I want to thank you for being so gracious with your time. You and I have a ton to do on this Instagram strategy. We have to get this thing beefed up and cooking, and I need to teach you ManyChat, so I have all of those on my list. Any closing thoughts for you, Perry?
Perry Milou: No, it's been great. I've been wanting the opportunity to speak with you and say hi and share, and it's just a blessing. It's great. This is such a, signing up for the website and getting the site moving, but then having the hardships within everything that you have to do.
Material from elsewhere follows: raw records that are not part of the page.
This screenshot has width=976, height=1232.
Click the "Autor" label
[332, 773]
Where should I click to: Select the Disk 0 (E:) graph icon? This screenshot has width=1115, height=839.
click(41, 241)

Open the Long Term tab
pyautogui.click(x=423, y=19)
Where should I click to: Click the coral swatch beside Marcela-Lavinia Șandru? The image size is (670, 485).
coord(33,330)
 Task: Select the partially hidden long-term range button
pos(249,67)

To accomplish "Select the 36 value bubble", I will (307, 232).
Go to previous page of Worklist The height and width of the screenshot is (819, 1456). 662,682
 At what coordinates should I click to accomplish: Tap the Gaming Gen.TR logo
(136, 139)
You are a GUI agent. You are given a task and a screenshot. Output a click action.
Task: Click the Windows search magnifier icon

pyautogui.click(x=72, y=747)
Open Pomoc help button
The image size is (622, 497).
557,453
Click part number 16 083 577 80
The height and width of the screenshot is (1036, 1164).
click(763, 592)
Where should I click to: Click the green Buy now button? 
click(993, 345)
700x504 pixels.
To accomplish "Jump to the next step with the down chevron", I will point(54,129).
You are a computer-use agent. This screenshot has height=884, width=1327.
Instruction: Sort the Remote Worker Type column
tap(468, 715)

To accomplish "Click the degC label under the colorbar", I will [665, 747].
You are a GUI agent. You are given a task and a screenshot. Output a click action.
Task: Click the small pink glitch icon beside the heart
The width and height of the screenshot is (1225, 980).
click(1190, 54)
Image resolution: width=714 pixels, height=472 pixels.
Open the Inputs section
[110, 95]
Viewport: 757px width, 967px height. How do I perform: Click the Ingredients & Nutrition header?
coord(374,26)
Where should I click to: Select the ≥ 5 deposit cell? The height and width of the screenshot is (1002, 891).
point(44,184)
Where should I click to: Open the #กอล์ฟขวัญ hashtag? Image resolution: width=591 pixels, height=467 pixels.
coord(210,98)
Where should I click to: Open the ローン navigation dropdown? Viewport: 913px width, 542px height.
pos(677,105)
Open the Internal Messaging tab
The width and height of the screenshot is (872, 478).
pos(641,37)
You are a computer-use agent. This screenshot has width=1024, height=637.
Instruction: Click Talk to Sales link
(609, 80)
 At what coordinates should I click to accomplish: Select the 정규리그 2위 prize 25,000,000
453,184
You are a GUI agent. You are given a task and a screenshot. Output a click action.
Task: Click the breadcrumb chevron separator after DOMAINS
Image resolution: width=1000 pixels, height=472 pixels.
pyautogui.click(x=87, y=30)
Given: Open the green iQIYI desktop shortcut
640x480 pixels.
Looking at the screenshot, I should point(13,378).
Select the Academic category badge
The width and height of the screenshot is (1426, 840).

I've been at it a long time, but I'm still a novice at what I'm doing through my social media, and you could see it, but my social media is working, but I'm still a novice at it. And I've hired social media experts, they don't know anything about art, they're not niched to what I need. It's such a different beast. It's so different, they last two or three months. They might be nice, they might be able to do a couple little things, so yeah, it's wonderful to have this conversation, and I'm really looking forward to more things happening with you guys.
Patrick Shanahan: Awesome. Thanks to everyone that was watching. It's Friday, everyone, have an absolutely wonderful weekend, and we'll see you again soon for more customer interviews. Thank you, Patrick. It's been a pleasure.